Problem statement. Each line of the listing is to be copied exactly.

Supplied material.
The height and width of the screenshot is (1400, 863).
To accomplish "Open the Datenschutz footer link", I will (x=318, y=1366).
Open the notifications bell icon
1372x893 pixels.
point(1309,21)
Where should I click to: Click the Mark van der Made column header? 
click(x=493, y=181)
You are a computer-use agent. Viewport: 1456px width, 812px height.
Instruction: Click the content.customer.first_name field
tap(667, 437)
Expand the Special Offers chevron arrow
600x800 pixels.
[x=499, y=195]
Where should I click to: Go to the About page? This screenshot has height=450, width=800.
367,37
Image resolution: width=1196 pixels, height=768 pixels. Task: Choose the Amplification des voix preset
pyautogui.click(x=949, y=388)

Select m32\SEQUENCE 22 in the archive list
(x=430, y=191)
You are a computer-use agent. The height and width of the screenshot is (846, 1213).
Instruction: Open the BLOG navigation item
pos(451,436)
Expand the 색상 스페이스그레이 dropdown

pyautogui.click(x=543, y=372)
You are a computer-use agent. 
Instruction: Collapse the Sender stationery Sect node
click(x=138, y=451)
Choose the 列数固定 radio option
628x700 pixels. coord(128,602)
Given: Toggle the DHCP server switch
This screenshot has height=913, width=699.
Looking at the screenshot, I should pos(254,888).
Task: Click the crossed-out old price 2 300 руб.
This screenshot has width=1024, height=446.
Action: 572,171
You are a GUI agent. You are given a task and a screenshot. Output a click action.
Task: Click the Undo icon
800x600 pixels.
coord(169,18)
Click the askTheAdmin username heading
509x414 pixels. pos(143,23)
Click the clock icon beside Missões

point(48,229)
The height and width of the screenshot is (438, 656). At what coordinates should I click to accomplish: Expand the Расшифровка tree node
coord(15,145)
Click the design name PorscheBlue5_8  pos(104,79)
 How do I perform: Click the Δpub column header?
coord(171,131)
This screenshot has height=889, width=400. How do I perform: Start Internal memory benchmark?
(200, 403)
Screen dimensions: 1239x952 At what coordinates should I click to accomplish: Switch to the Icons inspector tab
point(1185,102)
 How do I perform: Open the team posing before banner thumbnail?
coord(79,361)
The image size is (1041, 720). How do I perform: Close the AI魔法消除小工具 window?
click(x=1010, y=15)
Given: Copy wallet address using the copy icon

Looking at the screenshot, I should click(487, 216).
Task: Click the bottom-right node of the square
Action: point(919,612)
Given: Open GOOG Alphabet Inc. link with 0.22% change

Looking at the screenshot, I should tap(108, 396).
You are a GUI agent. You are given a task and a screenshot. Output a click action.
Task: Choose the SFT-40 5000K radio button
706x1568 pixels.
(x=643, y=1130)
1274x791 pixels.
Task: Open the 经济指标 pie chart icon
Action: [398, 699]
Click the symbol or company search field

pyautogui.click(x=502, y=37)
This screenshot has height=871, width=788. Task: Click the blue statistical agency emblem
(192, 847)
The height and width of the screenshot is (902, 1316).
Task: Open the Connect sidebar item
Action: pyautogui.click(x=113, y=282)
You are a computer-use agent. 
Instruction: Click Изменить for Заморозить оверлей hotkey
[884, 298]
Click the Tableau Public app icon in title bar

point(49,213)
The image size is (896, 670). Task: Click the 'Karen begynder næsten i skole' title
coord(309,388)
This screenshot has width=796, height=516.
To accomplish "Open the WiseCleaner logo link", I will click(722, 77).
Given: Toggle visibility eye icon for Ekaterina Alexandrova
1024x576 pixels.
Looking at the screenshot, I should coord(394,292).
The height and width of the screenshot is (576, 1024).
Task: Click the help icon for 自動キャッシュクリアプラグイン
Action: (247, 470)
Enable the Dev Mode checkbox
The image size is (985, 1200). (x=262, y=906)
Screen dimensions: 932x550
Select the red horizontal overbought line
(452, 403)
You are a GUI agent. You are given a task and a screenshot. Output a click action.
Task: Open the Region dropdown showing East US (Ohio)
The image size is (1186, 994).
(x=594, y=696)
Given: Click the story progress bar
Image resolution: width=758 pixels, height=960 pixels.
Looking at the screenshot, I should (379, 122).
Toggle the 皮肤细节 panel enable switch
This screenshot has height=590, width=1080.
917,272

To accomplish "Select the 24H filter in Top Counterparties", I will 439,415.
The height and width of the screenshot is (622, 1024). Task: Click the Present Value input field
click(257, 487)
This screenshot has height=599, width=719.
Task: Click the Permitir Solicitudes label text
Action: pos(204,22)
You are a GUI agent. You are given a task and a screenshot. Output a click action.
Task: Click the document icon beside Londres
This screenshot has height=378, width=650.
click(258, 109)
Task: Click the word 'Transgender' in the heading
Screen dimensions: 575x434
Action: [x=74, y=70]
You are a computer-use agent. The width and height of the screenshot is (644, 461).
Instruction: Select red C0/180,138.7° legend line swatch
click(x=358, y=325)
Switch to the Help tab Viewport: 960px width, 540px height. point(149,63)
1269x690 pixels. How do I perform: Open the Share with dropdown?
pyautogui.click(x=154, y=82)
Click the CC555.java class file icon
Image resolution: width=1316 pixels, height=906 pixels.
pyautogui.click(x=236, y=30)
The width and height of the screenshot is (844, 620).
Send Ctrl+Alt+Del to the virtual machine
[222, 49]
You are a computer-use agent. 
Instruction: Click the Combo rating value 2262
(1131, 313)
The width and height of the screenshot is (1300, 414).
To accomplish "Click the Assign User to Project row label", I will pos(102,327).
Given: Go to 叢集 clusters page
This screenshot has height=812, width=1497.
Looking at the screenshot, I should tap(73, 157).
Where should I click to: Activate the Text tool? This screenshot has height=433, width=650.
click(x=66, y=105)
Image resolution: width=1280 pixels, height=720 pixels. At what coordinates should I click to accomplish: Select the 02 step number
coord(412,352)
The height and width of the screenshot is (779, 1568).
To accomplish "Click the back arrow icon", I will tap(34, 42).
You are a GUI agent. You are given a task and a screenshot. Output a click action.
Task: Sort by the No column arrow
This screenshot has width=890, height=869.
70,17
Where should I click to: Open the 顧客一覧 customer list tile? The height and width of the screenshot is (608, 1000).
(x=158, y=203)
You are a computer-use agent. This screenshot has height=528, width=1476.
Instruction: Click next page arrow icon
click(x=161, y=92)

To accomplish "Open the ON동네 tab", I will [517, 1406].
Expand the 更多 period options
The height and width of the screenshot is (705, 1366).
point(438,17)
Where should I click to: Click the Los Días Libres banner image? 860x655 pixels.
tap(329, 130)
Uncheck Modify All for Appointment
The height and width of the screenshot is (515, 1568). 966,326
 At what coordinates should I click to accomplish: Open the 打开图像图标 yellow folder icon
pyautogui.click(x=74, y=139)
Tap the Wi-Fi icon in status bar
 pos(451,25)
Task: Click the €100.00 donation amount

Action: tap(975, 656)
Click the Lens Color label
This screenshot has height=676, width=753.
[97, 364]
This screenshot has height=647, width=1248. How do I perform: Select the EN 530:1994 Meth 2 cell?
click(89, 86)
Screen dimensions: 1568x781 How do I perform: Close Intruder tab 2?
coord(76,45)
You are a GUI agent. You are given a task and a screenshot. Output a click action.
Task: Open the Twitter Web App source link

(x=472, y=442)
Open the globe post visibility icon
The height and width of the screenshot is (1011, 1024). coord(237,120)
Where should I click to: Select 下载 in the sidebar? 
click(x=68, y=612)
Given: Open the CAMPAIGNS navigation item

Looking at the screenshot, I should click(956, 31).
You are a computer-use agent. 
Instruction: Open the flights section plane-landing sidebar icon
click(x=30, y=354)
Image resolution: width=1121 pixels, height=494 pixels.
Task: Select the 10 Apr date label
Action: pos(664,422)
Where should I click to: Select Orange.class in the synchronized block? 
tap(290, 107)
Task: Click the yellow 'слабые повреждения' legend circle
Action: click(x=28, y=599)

Written answer.
The height and width of the screenshot is (1400, 863).
To accomplish "Open the Datenschutz footer link", I will (x=318, y=1366).
Open the notifications bell icon
1372x893 pixels.
point(1309,21)
Where should I click to: Click the Mark van der Made column header? 
click(x=493, y=181)
You are a computer-use agent. Viewport: 1456px width, 812px height.
Instruction: Click the content.customer.first_name field
tap(667, 437)
Expand the Special Offers chevron arrow
600x800 pixels.
[x=499, y=195]
Where should I click to: Go to the About page? This screenshot has height=450, width=800.
367,37
Image resolution: width=1196 pixels, height=768 pixels. Task: Choose the Amplification des voix preset
pyautogui.click(x=949, y=388)

Select m32\SEQUENCE 22 in the archive list
(x=430, y=191)
You are a computer-use agent. The height and width of the screenshot is (846, 1213).
Instruction: Open the BLOG navigation item
pos(451,436)
Expand the 색상 스페이스그레이 dropdown

pyautogui.click(x=543, y=372)
You are a computer-use agent. 
Instruction: Collapse the Sender stationery Sect node
click(x=138, y=451)
Choose the 列数固定 radio option
628x700 pixels. coord(128,602)
Given: Toggle the DHCP server switch
This screenshot has height=913, width=699.
Looking at the screenshot, I should pos(254,888).
Task: Click the crossed-out old price 2 300 руб.
This screenshot has width=1024, height=446.
Action: 572,171
You are a GUI agent. You are given a task and a screenshot. Output a click action.
Task: Click the Undo icon
800x600 pixels.
coord(169,18)
Click the askTheAdmin username heading
509x414 pixels. pos(143,23)
Click the clock icon beside Missões

point(48,229)
The height and width of the screenshot is (438, 656). At what coordinates should I click to accomplish: Expand the Расшифровка tree node
coord(15,145)
Click the design name PorscheBlue5_8  pos(104,79)
 How do I perform: Click the Δpub column header?
coord(171,131)
This screenshot has height=889, width=400. How do I perform: Start Internal memory benchmark?
(200, 403)
Screen dimensions: 1239x952 At what coordinates should I click to accomplish: Switch to the Icons inspector tab
point(1185,102)
 How do I perform: Open the team posing before banner thumbnail?
coord(79,361)
The image size is (1041, 720). How do I perform: Close the AI魔法消除小工具 window?
click(x=1010, y=15)
Given: Copy wallet address using the copy icon

Looking at the screenshot, I should click(487, 216).
Task: Click the bottom-right node of the square
Action: point(919,612)
Given: Open GOOG Alphabet Inc. link with 0.22% change

Looking at the screenshot, I should tap(108, 396).
You are a GUI agent. You are given a task and a screenshot. Output a click action.
Task: Choose the SFT-40 5000K radio button
706x1568 pixels.
(x=643, y=1130)
1274x791 pixels.
Task: Open the 经济指标 pie chart icon
Action: [398, 699]
Click the symbol or company search field

pyautogui.click(x=502, y=37)
This screenshot has height=871, width=788. Task: Click the blue statistical agency emblem
(192, 847)
The height and width of the screenshot is (902, 1316).
Task: Open the Connect sidebar item
Action: pyautogui.click(x=113, y=282)
You are a computer-use agent. 
Instruction: Click Изменить for Заморозить оверлей hotkey
[884, 298]
Click the Tableau Public app icon in title bar

point(49,213)
The image size is (896, 670). Task: Click the 'Karen begynder næsten i skole' title
coord(309,388)
This screenshot has width=796, height=516.
To accomplish "Open the WiseCleaner logo link", I will click(722, 77).
Given: Toggle visibility eye icon for Ekaterina Alexandrova
1024x576 pixels.
Looking at the screenshot, I should coord(394,292).
The height and width of the screenshot is (576, 1024).
Task: Click the help icon for 自動キャッシュクリアプラグイン
Action: (247, 470)
Enable the Dev Mode checkbox
The image size is (985, 1200). (x=262, y=906)
Screen dimensions: 932x550
Select the red horizontal overbought line
(452, 403)
You are a GUI agent. You are given a task and a screenshot. Output a click action.
Task: Open the Region dropdown showing East US (Ohio)
The image size is (1186, 994).
(x=594, y=696)
Given: Click the story progress bar
Image resolution: width=758 pixels, height=960 pixels.
Looking at the screenshot, I should (379, 122).
Toggle the 皮肤细节 panel enable switch
This screenshot has height=590, width=1080.
917,272

To accomplish "Select the 24H filter in Top Counterparties", I will 439,415.
The height and width of the screenshot is (622, 1024). Task: Click the Present Value input field
click(257, 487)
This screenshot has height=599, width=719.
Task: Click the Permitir Solicitudes label text
Action: pos(204,22)
You are a GUI agent. You are given a task and a screenshot. Output a click action.
Task: Click the document icon beside Londres
This screenshot has height=378, width=650.
click(258, 109)
Task: Click the word 'Transgender' in the heading
Screen dimensions: 575x434
Action: [x=74, y=70]
You are a computer-use agent. The width and height of the screenshot is (644, 461).
Instruction: Select red C0/180,138.7° legend line swatch
click(x=358, y=325)
Switch to the Help tab Viewport: 960px width, 540px height. point(149,63)
1269x690 pixels. How do I perform: Open the Share with dropdown?
pyautogui.click(x=154, y=82)
Click the CC555.java class file icon
Image resolution: width=1316 pixels, height=906 pixels.
pyautogui.click(x=236, y=30)
The width and height of the screenshot is (844, 620).
Send Ctrl+Alt+Del to the virtual machine
[222, 49]
You are a computer-use agent. 
Instruction: Click the Combo rating value 2262
(1131, 313)
The width and height of the screenshot is (1300, 414).
To accomplish "Click the Assign User to Project row label", I will pos(102,327).
Given: Go to 叢集 clusters page
This screenshot has height=812, width=1497.
Looking at the screenshot, I should tap(73, 157).
Where should I click to: Activate the Text tool? This screenshot has height=433, width=650.
click(x=66, y=105)
Image resolution: width=1280 pixels, height=720 pixels. At what coordinates should I click to accomplish: Select the 02 step number
coord(412,352)
The height and width of the screenshot is (779, 1568).
To accomplish "Click the back arrow icon", I will tap(34, 42).
You are a GUI agent. You are given a task and a screenshot. Output a click action.
Task: Sort by the No column arrow
This screenshot has width=890, height=869.
70,17
Where should I click to: Open the 顧客一覧 customer list tile? The height and width of the screenshot is (608, 1000).
(x=158, y=203)
You are a computer-use agent. This screenshot has height=528, width=1476.
Instruction: Click next page arrow icon
click(x=161, y=92)

To accomplish "Open the ON동네 tab", I will [517, 1406].
Expand the 更多 period options
The height and width of the screenshot is (705, 1366).
point(438,17)
Where should I click to: Click the Los Días Libres banner image? 860x655 pixels.
tap(329, 130)
Uncheck Modify All for Appointment
The height and width of the screenshot is (515, 1568). 966,326
 At what coordinates should I click to accomplish: Open the 打开图像图标 yellow folder icon
pyautogui.click(x=74, y=139)
Tap the Wi-Fi icon in status bar
 pos(451,25)
Task: Click the €100.00 donation amount

Action: tap(975, 656)
Click the Lens Color label
This screenshot has height=676, width=753.
[97, 364]
This screenshot has height=647, width=1248. How do I perform: Select the EN 530:1994 Meth 2 cell?
click(89, 86)
Screen dimensions: 1568x781 How do I perform: Close Intruder tab 2?
coord(76,45)
You are a GUI agent. You are given a task and a screenshot. Output a click action.
Task: Open the Twitter Web App source link

(x=472, y=442)
Open the globe post visibility icon
The height and width of the screenshot is (1011, 1024). coord(237,120)
Where should I click to: Select 下载 in the sidebar? 
click(x=68, y=612)
Given: Open the CAMPAIGNS navigation item

Looking at the screenshot, I should click(956, 31).
You are a computer-use agent. 
Instruction: Open the flights section plane-landing sidebar icon
click(x=30, y=354)
Image resolution: width=1121 pixels, height=494 pixels.
Task: Select the 10 Apr date label
Action: pos(664,422)
Where should I click to: Select Orange.class in the synchronized block? 
tap(290, 107)
Task: Click the yellow 'слабые повреждения' legend circle
Action: click(x=28, y=599)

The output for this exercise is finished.